§ **WORK TO DO**
Rewrite the lines below as a numbered list, skipping the blank ones.

___ RECORDS SHOWN ___

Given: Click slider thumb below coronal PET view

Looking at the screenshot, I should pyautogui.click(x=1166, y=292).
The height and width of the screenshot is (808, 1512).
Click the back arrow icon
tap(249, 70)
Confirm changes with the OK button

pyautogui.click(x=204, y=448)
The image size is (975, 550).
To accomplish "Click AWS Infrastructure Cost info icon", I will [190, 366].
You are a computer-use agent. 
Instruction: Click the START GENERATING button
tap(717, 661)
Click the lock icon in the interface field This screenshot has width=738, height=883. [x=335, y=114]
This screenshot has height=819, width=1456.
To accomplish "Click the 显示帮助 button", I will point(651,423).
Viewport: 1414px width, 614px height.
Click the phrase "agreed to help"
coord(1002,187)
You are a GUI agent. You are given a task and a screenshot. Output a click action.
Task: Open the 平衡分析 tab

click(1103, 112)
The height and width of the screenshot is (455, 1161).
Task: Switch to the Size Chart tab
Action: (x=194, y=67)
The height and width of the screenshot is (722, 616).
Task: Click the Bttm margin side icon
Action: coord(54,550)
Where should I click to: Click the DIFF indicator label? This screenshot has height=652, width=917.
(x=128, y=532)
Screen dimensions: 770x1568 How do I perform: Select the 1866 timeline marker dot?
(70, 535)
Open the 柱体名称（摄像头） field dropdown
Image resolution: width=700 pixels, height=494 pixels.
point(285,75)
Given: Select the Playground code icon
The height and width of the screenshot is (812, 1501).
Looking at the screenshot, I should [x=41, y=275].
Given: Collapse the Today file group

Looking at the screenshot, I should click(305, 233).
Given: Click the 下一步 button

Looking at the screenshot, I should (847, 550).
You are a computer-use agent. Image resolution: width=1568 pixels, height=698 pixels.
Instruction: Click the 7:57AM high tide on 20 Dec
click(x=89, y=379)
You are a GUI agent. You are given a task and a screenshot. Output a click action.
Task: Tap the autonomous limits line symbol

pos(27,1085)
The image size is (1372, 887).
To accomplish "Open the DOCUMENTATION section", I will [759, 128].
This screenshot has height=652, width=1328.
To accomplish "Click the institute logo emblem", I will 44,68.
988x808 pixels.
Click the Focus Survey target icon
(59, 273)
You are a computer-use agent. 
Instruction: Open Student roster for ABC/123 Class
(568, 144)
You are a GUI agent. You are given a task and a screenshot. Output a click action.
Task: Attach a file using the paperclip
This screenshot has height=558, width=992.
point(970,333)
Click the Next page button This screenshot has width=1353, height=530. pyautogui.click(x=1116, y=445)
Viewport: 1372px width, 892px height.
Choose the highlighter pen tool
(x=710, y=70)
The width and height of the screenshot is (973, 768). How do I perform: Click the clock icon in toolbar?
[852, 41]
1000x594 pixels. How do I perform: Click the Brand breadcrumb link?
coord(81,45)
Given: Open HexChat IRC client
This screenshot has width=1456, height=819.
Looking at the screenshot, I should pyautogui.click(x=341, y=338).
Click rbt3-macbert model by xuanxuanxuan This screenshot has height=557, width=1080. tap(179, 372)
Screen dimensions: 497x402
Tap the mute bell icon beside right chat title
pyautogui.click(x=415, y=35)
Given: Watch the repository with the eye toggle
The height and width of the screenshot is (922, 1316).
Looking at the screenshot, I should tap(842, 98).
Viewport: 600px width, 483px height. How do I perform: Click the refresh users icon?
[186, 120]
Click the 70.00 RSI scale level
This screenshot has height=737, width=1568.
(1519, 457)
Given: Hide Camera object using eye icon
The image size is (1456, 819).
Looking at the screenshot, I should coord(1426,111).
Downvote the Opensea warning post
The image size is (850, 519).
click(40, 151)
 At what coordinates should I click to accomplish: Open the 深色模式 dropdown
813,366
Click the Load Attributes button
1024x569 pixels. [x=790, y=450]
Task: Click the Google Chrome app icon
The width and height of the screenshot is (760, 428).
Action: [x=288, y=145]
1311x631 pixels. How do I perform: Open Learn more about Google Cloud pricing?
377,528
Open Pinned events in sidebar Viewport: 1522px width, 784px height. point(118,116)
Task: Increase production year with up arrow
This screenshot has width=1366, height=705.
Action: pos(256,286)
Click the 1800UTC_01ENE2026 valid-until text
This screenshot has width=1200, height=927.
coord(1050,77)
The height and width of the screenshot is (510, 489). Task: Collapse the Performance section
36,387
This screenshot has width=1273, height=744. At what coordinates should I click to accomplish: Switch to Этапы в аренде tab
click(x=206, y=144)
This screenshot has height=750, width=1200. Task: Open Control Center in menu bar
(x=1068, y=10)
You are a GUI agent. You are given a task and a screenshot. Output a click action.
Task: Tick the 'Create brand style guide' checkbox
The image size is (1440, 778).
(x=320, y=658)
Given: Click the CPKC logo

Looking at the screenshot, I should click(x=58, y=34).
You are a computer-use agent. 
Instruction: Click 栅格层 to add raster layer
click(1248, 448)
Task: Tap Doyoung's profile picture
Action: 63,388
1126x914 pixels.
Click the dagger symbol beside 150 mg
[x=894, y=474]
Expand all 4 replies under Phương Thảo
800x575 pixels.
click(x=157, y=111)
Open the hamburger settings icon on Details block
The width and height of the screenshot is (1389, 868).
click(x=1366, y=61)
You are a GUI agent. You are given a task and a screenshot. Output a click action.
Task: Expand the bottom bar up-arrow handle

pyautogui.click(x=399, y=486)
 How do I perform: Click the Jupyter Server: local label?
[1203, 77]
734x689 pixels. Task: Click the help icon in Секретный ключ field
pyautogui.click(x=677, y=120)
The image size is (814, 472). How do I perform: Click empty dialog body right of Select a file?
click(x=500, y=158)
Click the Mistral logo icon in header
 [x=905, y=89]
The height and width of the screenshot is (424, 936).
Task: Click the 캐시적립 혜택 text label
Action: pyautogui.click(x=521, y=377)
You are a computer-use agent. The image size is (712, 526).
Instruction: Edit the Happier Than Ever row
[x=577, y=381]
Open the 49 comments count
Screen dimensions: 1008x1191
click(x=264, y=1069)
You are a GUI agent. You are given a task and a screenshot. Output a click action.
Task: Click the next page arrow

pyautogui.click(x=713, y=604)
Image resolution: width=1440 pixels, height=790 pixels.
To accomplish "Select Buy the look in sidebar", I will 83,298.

___

§ **SOLUTION**
1. Given: Click slider thumb below coronal PET view
2. Looking at the screenshot, I should pyautogui.click(x=1166, y=292).
3. The height and width of the screenshot is (808, 1512).
4. Click the back arrow icon
5. tap(249, 70)
6. Confirm changes with the OK button
7. pyautogui.click(x=204, y=448)
8. The image size is (975, 550).
9. To accomplish "Click AWS Infrastructure Cost info icon", I will [190, 366].
10. You are a computer-use agent. 
11. Instruction: Click the START GENERATING button
12. tap(717, 661)
13. Click the lock icon in the interface field This screenshot has width=738, height=883. [x=335, y=114]
14. This screenshot has height=819, width=1456.
15. To accomplish "Click the 显示帮助 button", I will point(651,423).
16. Viewport: 1414px width, 614px height.
17. Click the phrase "agreed to help"
18. coord(1002,187)
19. You are a GUI agent. You are given a task and a screenshot. Output a click action.
20. Task: Open the 平衡分析 tab
21. click(1103, 112)
22. The height and width of the screenshot is (455, 1161).
23. Task: Switch to the Size Chart tab
24. Action: (x=194, y=67)
25. The height and width of the screenshot is (722, 616).
26. Task: Click the Bttm margin side icon
27. Action: coord(54,550)
28. Where should I click to: Click the DIFF indicator label? This screenshot has height=652, width=917.
29. (x=128, y=532)
30. Screen dimensions: 770x1568 How do I perform: Select the 1866 timeline marker dot?
31. (70, 535)
32. Open the 柱体名称（摄像头） field dropdown
33. Image resolution: width=700 pixels, height=494 pixels.
34. point(285,75)
35. Given: Select the Playground code icon
36. The height and width of the screenshot is (812, 1501).
37. Looking at the screenshot, I should [x=41, y=275].
38. Given: Collapse the Today file group
39. Looking at the screenshot, I should click(305, 233).
40. Given: Click the 下一步 button
41. Looking at the screenshot, I should (847, 550).
42. You are a computer-use agent. Image resolution: width=1568 pixels, height=698 pixels.
43. Instruction: Click the 7:57AM high tide on 20 Dec
44. click(x=89, y=379)
45. You are a GUI agent. You are given a task and a screenshot. Output a click action.
46. Task: Tap the autonomous limits line symbol
47. pos(27,1085)
48. The image size is (1372, 887).
49. To accomplish "Open the DOCUMENTATION section", I will [759, 128].
50. This screenshot has height=652, width=1328.
51. To accomplish "Click the institute logo emblem", I will 44,68.
52. 988x808 pixels.
53. Click the Focus Survey target icon
54. (59, 273)
55. You are a computer-use agent. 
56. Instruction: Open Student roster for ABC/123 Class
57. (568, 144)
58. You are a GUI agent. You are given a task and a screenshot. Output a click action.
59. Task: Attach a file using the paperclip
60. This screenshot has height=558, width=992.
61. point(970,333)
62. Click the Next page button This screenshot has width=1353, height=530. pyautogui.click(x=1116, y=445)
63. Viewport: 1372px width, 892px height.
64. Choose the highlighter pen tool
65. (x=710, y=70)
66. The width and height of the screenshot is (973, 768). How do I perform: Click the clock icon in toolbar?
67. [852, 41]
68. 1000x594 pixels. How do I perform: Click the Brand breadcrumb link?
69. coord(81,45)
70. Given: Open HexChat IRC client
71. This screenshot has width=1456, height=819.
72. Looking at the screenshot, I should pyautogui.click(x=341, y=338).
73. Click rbt3-macbert model by xuanxuanxuan This screenshot has height=557, width=1080. tap(179, 372)
74. Screen dimensions: 497x402
75. Tap the mute bell icon beside right chat title
76. pyautogui.click(x=415, y=35)
77. Given: Watch the repository with the eye toggle
78. The height and width of the screenshot is (922, 1316).
79. Looking at the screenshot, I should tap(842, 98).
80. Viewport: 600px width, 483px height. How do I perform: Click the refresh users icon?
81. [186, 120]
82. Click the 70.00 RSI scale level
83. This screenshot has height=737, width=1568.
84. (1519, 457)
85. Given: Hide Camera object using eye icon
86. The image size is (1456, 819).
87. Looking at the screenshot, I should coord(1426,111).
88. Downvote the Opensea warning post
89. The image size is (850, 519).
90. click(40, 151)
91.  At what coordinates should I click to accomplish: Open the 深色模式 dropdown
92. 813,366
93. Click the Load Attributes button
94. 1024x569 pixels. [x=790, y=450]
95. Task: Click the Google Chrome app icon
96. The width and height of the screenshot is (760, 428).
97. Action: [x=288, y=145]
98. 1311x631 pixels. How do I perform: Open Learn more about Google Cloud pricing?
99. 377,528
100. Open Pinned events in sidebar Viewport: 1522px width, 784px height. point(118,116)
101. Task: Increase production year with up arrow
102. This screenshot has width=1366, height=705.
103. Action: pos(256,286)
104. Click the 1800UTC_01ENE2026 valid-until text
105. This screenshot has width=1200, height=927.
106. coord(1050,77)
107. The height and width of the screenshot is (510, 489). Task: Collapse the Performance section
108. 36,387
109. This screenshot has width=1273, height=744. At what coordinates should I click to accomplish: Switch to Этапы в аренде tab
110. click(x=206, y=144)
111. This screenshot has height=750, width=1200. Task: Open Control Center in menu bar
112. (x=1068, y=10)
113. You are a GUI agent. You are given a task and a screenshot. Output a click action.
114. Task: Tick the 'Create brand style guide' checkbox
115. The image size is (1440, 778).
116. (x=320, y=658)
117. Given: Click the CPKC logo
118. Looking at the screenshot, I should click(x=58, y=34).
119. You are a computer-use agent. 
120. Instruction: Click 栅格层 to add raster layer
121. click(1248, 448)
122. Task: Tap Doyoung's profile picture
123. Action: 63,388
124. 1126x914 pixels.
125. Click the dagger symbol beside 150 mg
126. [x=894, y=474]
127. Expand all 4 replies under Phương Thảo
128. 800x575 pixels.
129. click(x=157, y=111)
130. Open the hamburger settings icon on Details block
131. The width and height of the screenshot is (1389, 868).
132. click(x=1366, y=61)
133. You are a GUI agent. You are given a task and a screenshot. Output a click action.
134. Task: Expand the bottom bar up-arrow handle
135. pyautogui.click(x=399, y=486)
136.  How do I perform: Click the Jupyter Server: local label?
137. [1203, 77]
138. 734x689 pixels. Task: Click the help icon in Секретный ключ field
139. pyautogui.click(x=677, y=120)
140. The image size is (814, 472). How do I perform: Click empty dialog body right of Select a file?
141. click(x=500, y=158)
142. Click the Mistral logo icon in header
143.  [x=905, y=89]
144. The height and width of the screenshot is (424, 936).
145. Task: Click the 캐시적립 혜택 text label
146. Action: pyautogui.click(x=521, y=377)
147. You are a computer-use agent. The image size is (712, 526).
148. Instruction: Edit the Happier Than Ever row
149. [x=577, y=381]
150. Open the 49 comments count
151. Screen dimensions: 1008x1191
152. click(x=264, y=1069)
153. You are a GUI agent. You are given a task and a screenshot. Output a click action.
154. Task: Click the next page arrow
155. pyautogui.click(x=713, y=604)
156. Image resolution: width=1440 pixels, height=790 pixels.
157. To accomplish "Select Buy the look in sidebar", I will 83,298.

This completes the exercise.